Unerheblich ist, dass in der Sache für die Nutzung einzelner Module betriebsspezifische Regelungen getroffen werden können. Nach dem Grundsatz der Zuständigkeitstrennung obliegt die Regelung einer Angelegenheit entweder ausschließlich den einzelnen Betriebsräten, dem Gesamtbetriebsrat oder dem Konzernbetriebsrat. Diese gesetzliche Kompetenzverteilung ist zwingend und unabdingbar (BAG 14. November 2006 – 1 ABR 4/06 – Rn. 34 mwN, BAGE 120, 146). Ist der Gesamtbetriebsrat zuständig, muss er die gesamte Angelegenheit mit dem Arbeitgeber regeln (vgl. BAG 14. November 2006 – 1 ABR 4/06 – Rn. 33, aaO). Die Betriebsparteien dürfen sich dabei nicht auf diejenigen Aspekte oder Inhalte beschränken, die zwingend einer unternehmenseinheitlichen Ausgestaltung bedürfen. Sie haben vielmehr selbst ggf. bestehende örtliche Besonderheiten zu berücksichtigen. Ob der Gesamtbetriebsrat sein Mitbestimmungsrecht nicht oder – wie der antragstellende Betriebsrat meint – nicht im erforderlichen Maß ausübt, ist für die Zuständigkeitsverteilung nicht entscheidend.
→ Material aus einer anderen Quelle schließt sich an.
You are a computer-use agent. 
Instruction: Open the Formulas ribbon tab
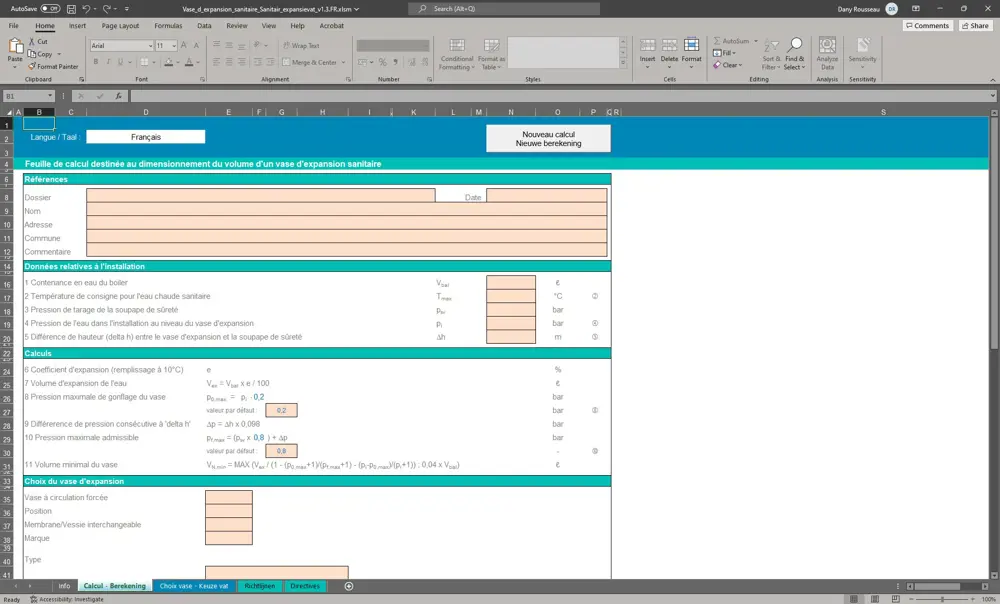168,25
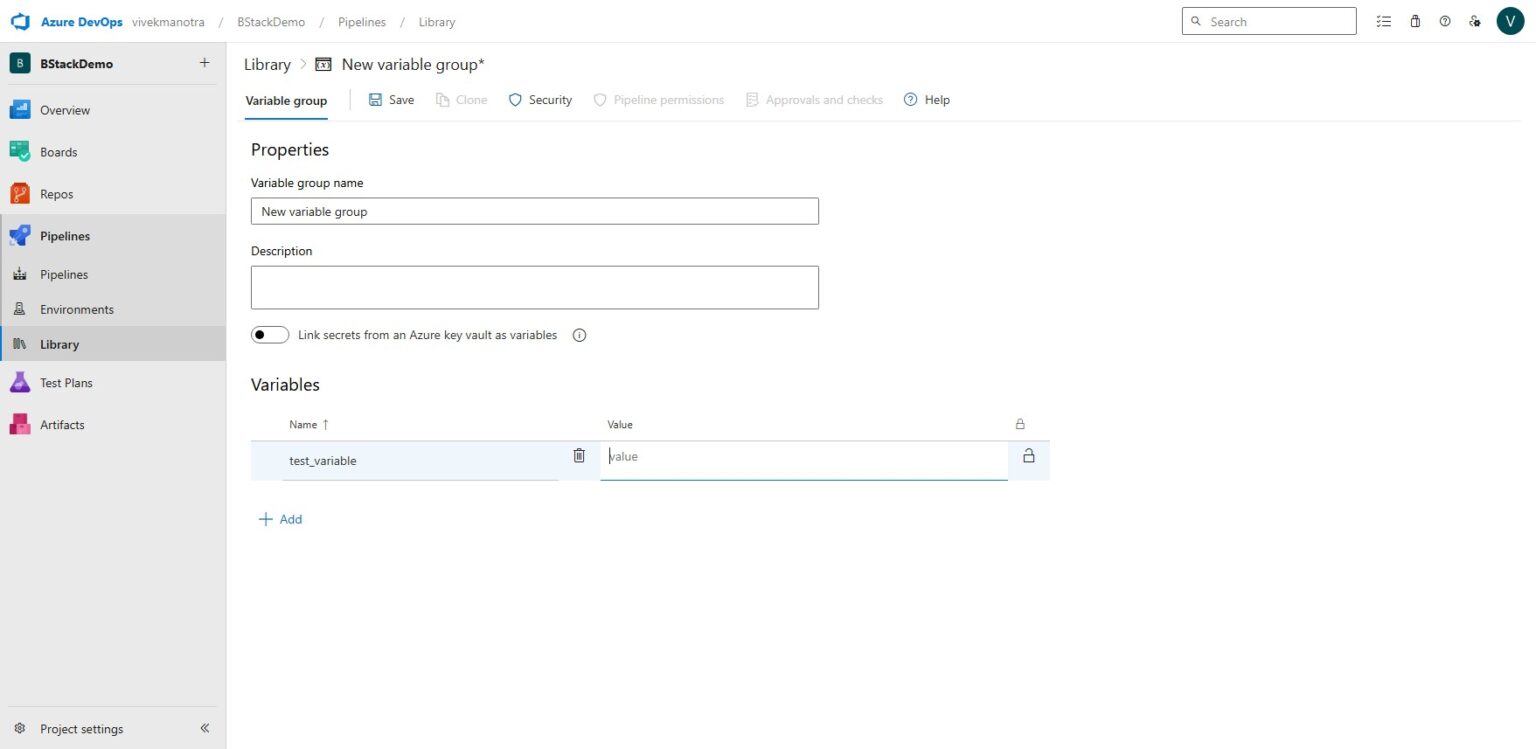Collapse the left sidebar with double chevron
Image resolution: width=1536 pixels, height=749 pixels.
tap(205, 728)
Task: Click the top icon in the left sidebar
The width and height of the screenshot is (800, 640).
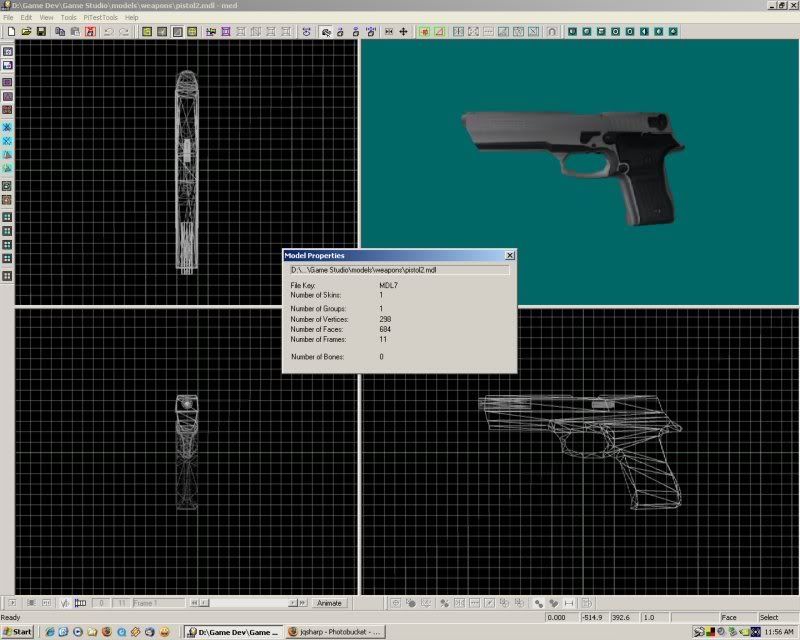Action: 7,51
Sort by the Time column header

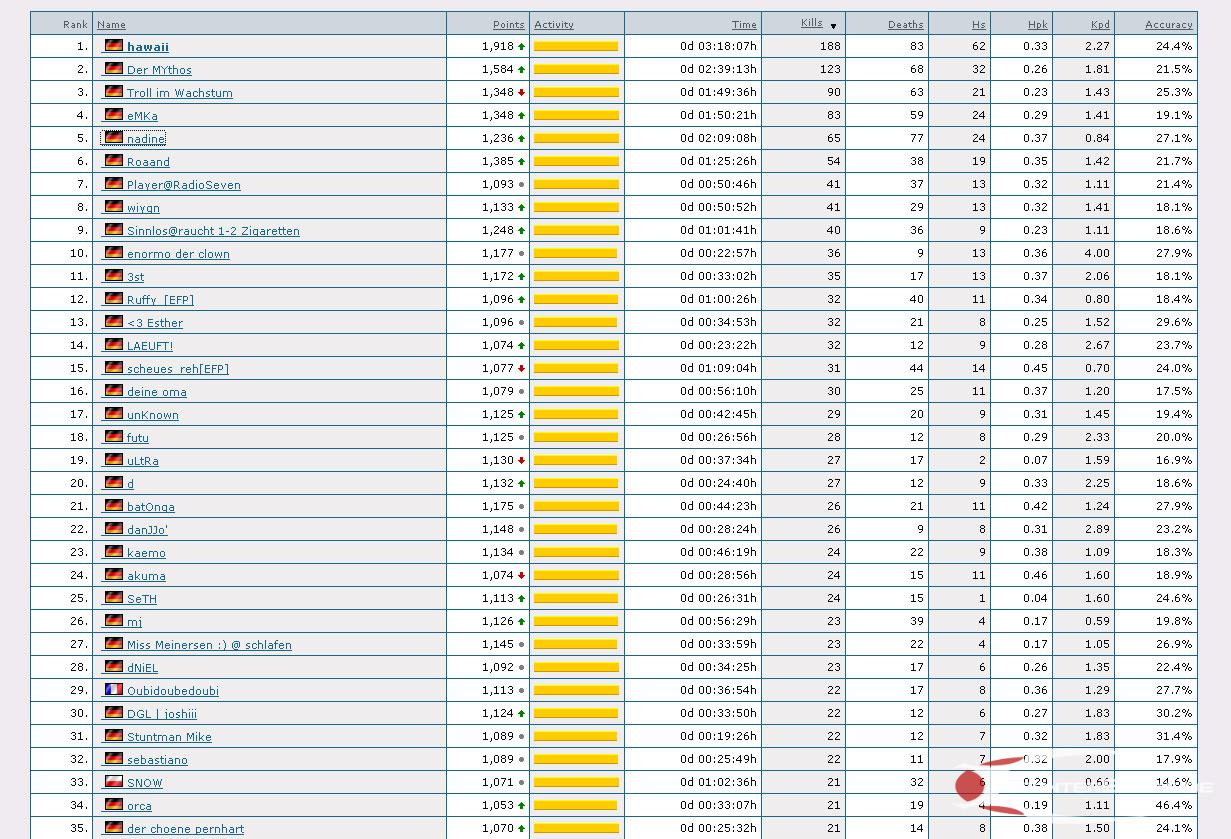[744, 24]
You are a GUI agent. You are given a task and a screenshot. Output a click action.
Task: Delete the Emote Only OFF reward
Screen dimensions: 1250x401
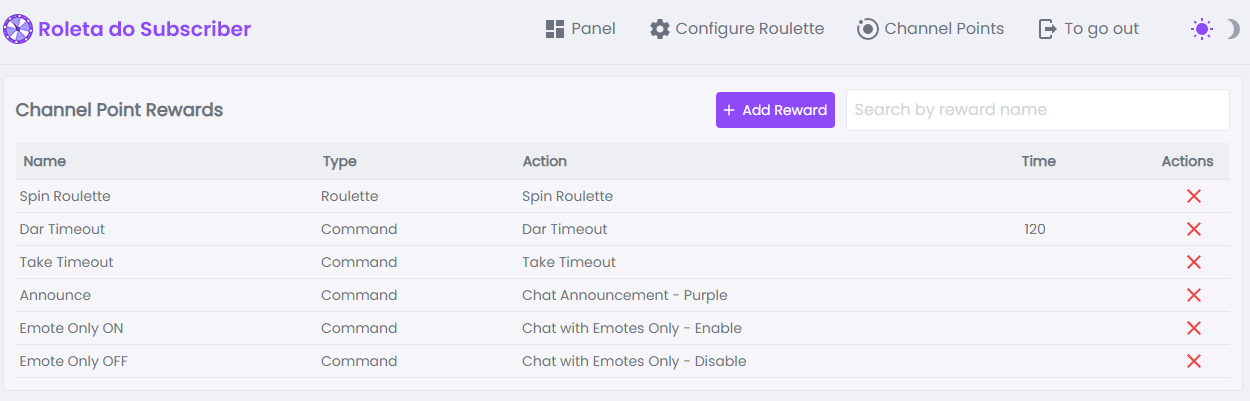coord(1193,361)
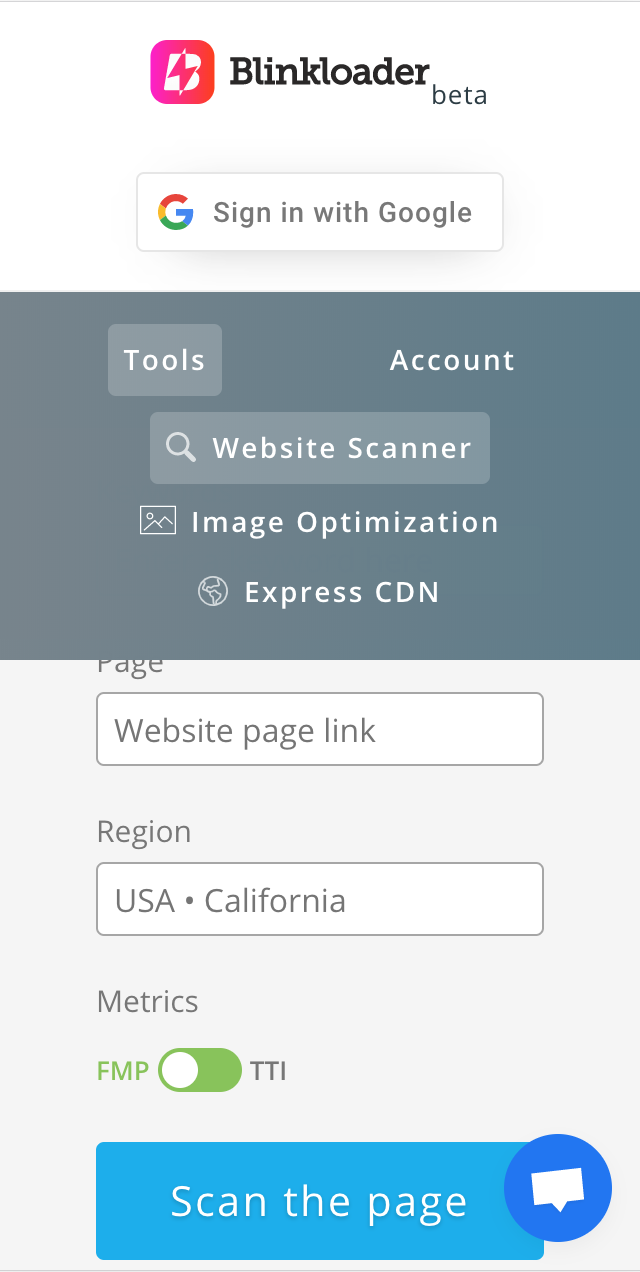Screen dimensions: 640x1272
Task: Choose Image Optimization from Tools
Action: 320,522
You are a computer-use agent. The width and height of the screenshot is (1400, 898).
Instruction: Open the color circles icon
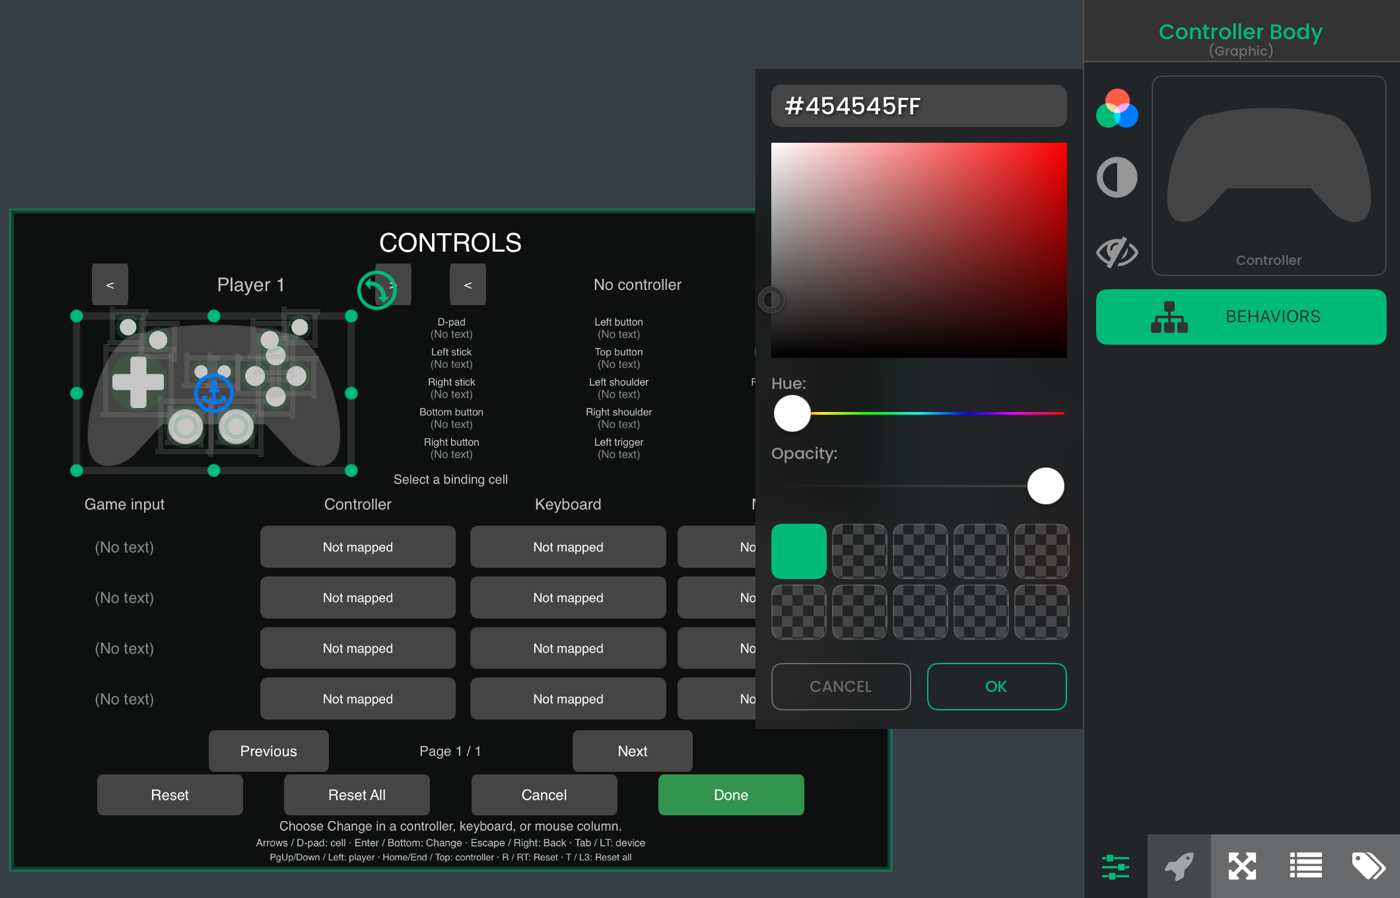coord(1116,109)
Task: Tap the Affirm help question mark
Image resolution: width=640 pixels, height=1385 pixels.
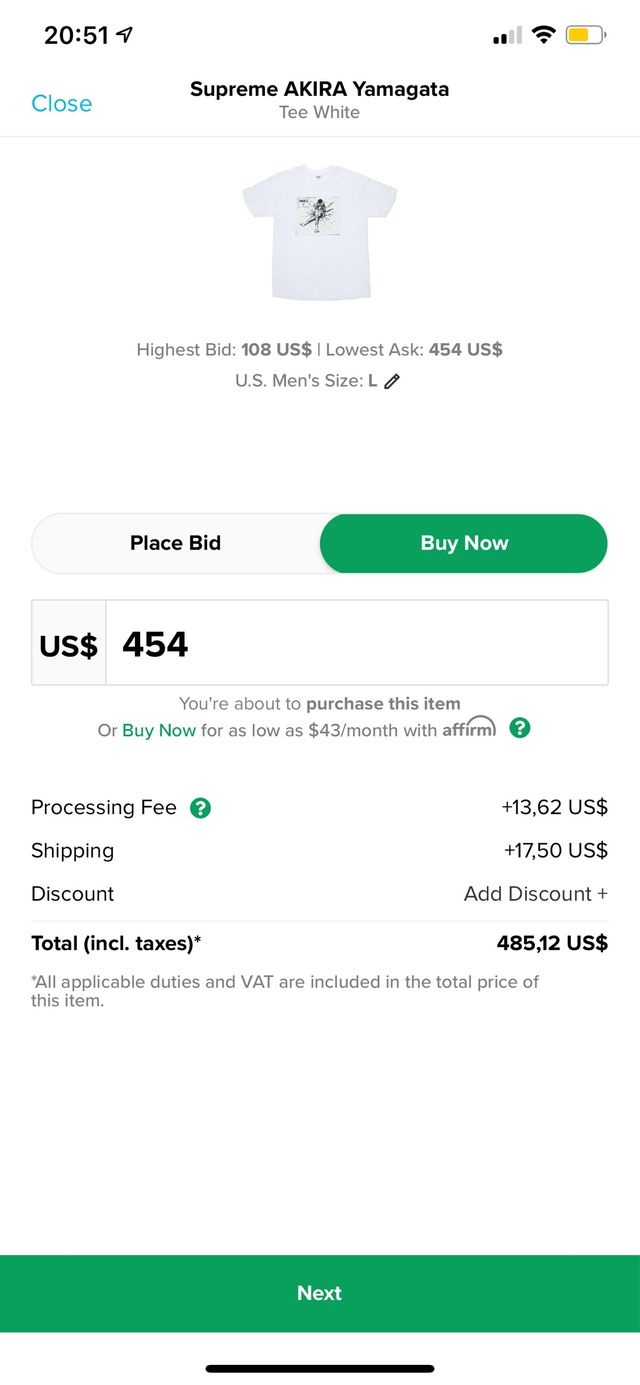Action: (519, 728)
Ohne Bedeutung ist zudem, dass die Arbeitgeberin Microsoft Office 365 bereits in einzelnen Betrieben des Unternehmens eingeführt hat. Die technisch bedingte Notwendigkeit einer betriebsübergreifenden Regelung ergibt sich aus der zentralen Überwachungsmöglichkeit, die mit dem Einsatz dieser Software verbunden ist. Der Senat muss nicht darüber entscheiden, ob sie auch durch eine unternehmenseinheitliche Nutzung (vgl. dazu BAG 25. September 2012 – 1 ABR 45/11 – Rn. 26 f.) bedingt wäre, zumal das Landesarbeitsgericht insoweit keine Feststellungen getroffen hat.


Das Urteil des Bundesarbeitsgerichts bestätigt die Relevanz der betrieblichen Mitbestimmung bei technischen Systemen, die weitreichende Überwachungsfunktionen enthalten können und hebt die Bedeutung einer sorgfältigen Abwägung zwischen Technologieeinsatz und Arbeitnehmerrechten hervor.

Die Entscheidung unterstreicht die wichtige Rolle des Gesamtbetriebsrats in der Wahrung der Rechte der Arbeitnehmer bei unternehmensweiten technischen Implementierungen.